Accepter les ONG, c’est donner l’accès aux humanitaires nécessaire pour travailler et pour secourir les populations les plus vulnérables.

Les centrafricains et les humanitaires partagent un dessein commun, celui de voir la RCA sortir du cycle de crises et de violences qui entraînent souffrance et dénuement pour plus de 2 millions de personnes.

C’est en animés de cet objectif que des ONG nationales et internationales viennent au secours des populations les plus vulnérables et selon les besoins existants qu’ils soient humanitaires, de relèvement ou de développement. Alors que les ONG sont neutres et non armées, c’est-à-dire qu’elles ne sont dans aucun camp et ne prennent pas part au conflit, elles sont bien souvent victimes de divers actes de violences. La plupart des actes de violence visent les biens matériels des ONG. Pourtant, ces moyens mis à disposition des humanitaires et qui attirent tant de convoitises, ont pour but de faciliter l’aide essentielle et vitale au plus grand nombre.
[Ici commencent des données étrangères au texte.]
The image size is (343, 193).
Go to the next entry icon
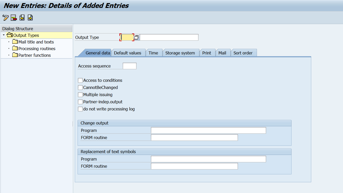[30, 18]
Attaquer une ONG c’est donc finalement s’attaquer aux centrafricains eux-mêmes. D’abord parce que 90% des employés des ONG internationales  sont centrafricains. 100% des employés des ONG nationales sont des Centrafricains. Ensuite, attaquer  une ONG revient surtout à retirer le soutien dont tant d’hommes, de femmes et d’enfants vulnérables  que ce soit en logement, alimentation ou santé, ont besoin.

Par ailleurs, le récent regain de violences survenues dans les localités de Kaga Bandoro, Bambari, Bria et bien d’autres, ont provoqué la suspension provisoire des activités des organisations humanitaires qui  étaient présentes dans ces différentes localités. Il est essentiel de reconnaître et de remercier l’immense majorité des centrafricains qui soutiennent les ONG et les protègent à travers l’acceptation de leur mandat. Il ne sera donc jamais acceptable pour tous, que les violences et pertes parfois en vie humaines contraignent  les ONG à se retirer de territoires aussi vulnérables et dépendants de l’aide humanitaire que Batangafo, Kaga Bandoro, Bria ou encore Bambari. Plus que jamais, le maintien de la paix, la dissuasion et la réaction face aux menaces ciblant les ONG doivent être mobilisés afin d’assurer un avenir sûr, partagé par les centrafricains et les humanitaires.